Ich longiere nicht, um ihn zu bewegen oder zu gymnastizieren. Bewegen tut er sich auf der Koppel und für Gymnastizierung ist es noch zu früh. Meine Ziele aktuell sind: Finden von Gleichgewicht und Takt, Einüben der Grundkommandos, Beschäftigung und Kopfarbeit und – ganz wichtig – das Erlernen von innerer Disziplin und Arbeitsmoral.
Dem letzten Punkt möchte ich noch etwas mehr Aufmerksamkeit widmen. Mein persönliches Ziel war und ist es immer, ein Pferd heranzuerziehen, das WILL.
Die Arbeit mit dem Menschen muss für das Pferd das Highlight des Tages sein, es muss sich darauf freuen, darauf hinfiebern und dann so viele gute Erlebnisse währenddessen haben, dass es am nächsten Tag wieder motiviert auf dem Reitplatz auftaucht.
Ich lehne mich möglicherweise etwas aus dem Fenster, wenn ich behaupte, dass viele Pferde nur deswegen arbeitsfaul oder platzsauer sind, weil sie in jungen Jahren nicht genügend motiviert wurden. Doch ich bin davon fest überzeugt.

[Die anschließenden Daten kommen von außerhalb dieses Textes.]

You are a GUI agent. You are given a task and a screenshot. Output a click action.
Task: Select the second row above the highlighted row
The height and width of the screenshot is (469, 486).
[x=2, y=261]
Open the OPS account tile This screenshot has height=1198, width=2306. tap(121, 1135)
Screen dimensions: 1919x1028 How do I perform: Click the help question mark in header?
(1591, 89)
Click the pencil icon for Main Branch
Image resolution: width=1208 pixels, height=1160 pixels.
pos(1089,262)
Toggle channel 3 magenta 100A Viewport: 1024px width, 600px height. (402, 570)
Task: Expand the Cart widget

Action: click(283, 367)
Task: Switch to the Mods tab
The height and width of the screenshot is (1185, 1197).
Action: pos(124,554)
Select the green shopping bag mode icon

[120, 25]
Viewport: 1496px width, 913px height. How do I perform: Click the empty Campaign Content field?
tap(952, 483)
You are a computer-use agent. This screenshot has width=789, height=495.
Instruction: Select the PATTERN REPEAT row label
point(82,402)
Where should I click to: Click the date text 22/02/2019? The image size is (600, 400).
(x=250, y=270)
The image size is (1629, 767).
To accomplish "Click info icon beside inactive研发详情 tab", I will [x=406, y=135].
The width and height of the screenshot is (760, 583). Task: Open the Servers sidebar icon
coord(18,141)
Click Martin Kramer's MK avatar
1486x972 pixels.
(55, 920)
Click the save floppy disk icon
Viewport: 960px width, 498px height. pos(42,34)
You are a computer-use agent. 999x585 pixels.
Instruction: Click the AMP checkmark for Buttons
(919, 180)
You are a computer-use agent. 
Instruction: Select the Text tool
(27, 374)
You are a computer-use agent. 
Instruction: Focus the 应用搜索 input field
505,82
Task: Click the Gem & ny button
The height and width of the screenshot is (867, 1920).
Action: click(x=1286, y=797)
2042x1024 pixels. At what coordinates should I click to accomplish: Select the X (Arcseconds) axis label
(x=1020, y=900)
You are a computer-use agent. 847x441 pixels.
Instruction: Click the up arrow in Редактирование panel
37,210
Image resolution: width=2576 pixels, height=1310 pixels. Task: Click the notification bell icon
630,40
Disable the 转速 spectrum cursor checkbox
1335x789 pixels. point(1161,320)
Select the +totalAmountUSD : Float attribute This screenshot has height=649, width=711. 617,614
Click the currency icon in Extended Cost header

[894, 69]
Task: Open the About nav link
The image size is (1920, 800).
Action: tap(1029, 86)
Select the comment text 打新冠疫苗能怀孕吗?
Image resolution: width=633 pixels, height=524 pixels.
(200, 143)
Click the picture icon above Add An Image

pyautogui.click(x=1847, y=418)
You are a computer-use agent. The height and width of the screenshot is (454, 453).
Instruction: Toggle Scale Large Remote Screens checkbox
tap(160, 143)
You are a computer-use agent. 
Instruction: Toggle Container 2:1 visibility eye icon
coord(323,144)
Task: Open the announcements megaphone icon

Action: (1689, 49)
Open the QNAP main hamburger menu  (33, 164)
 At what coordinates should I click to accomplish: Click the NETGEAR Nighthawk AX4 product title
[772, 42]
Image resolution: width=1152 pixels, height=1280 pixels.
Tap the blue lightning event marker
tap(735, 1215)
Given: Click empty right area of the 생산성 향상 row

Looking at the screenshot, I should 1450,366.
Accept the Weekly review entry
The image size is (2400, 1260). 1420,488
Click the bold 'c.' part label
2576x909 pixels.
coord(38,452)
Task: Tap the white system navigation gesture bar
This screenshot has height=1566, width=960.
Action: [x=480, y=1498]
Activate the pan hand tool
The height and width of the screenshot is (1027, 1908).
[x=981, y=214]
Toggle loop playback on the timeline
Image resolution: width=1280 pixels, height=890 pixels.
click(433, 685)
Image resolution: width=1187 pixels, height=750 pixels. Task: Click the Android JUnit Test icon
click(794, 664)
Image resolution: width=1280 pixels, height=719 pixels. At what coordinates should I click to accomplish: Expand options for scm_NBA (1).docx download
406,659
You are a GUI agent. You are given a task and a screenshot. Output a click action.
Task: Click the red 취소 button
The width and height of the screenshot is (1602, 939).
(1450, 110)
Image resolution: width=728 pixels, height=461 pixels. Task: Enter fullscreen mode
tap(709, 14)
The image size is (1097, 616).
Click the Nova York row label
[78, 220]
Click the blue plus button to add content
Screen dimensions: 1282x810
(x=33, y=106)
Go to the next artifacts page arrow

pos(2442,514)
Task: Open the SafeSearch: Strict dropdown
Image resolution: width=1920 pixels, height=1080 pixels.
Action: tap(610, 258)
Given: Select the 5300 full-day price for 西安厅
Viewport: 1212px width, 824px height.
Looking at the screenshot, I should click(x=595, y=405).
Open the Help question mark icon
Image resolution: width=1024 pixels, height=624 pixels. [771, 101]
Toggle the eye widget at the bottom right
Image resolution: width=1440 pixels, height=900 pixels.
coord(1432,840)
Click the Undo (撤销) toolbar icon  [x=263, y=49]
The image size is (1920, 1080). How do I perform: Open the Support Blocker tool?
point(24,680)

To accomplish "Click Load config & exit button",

Mein erstes Pferd war diesbezüglich ein voller Erfolg: Er LEBT dafür, geritten und gearbeitet zu werden. Egal, zu welcher Tages- und Nachtzeit ich ihn von der Weide hole, er hat immer Lust, mitzumachen und freut sich auf das Zusammensein. Von Hinrichs stammt der Spruch, dass ein Pferd wie ein Deutscher Schäferhund sein müsse, gehorsam und immer willens, dem Menschen zu gefallen und noch etwas mehr mit ihm zu machen. In diesem Fall gehe ich völlig konform mit ihm. Diesen Arbeitswillen kann man jedoch nur erhalten, wenn man das Tier nicht überfordert und dadurch sauer macht. Gerade mein Araberblut führendes Erstpferd, aber auch der Halbspanier Bretzel, neigen zu Hibbelei, wenn sie nicht mehr weiter wissen oder nicht verstehen. Da muss man dann wieder ein paar Schritte zurück machen und dann mit einem guten Ergebnis beenden, mit dem Effekt, dass das Pferd abspannt und auch das nächste Mal wieder Lust hat, etwas Neues mitzumachen. Fehlertoleranz seitens des Ausbilders ist im Umgang mit jungen Pferden das A und O.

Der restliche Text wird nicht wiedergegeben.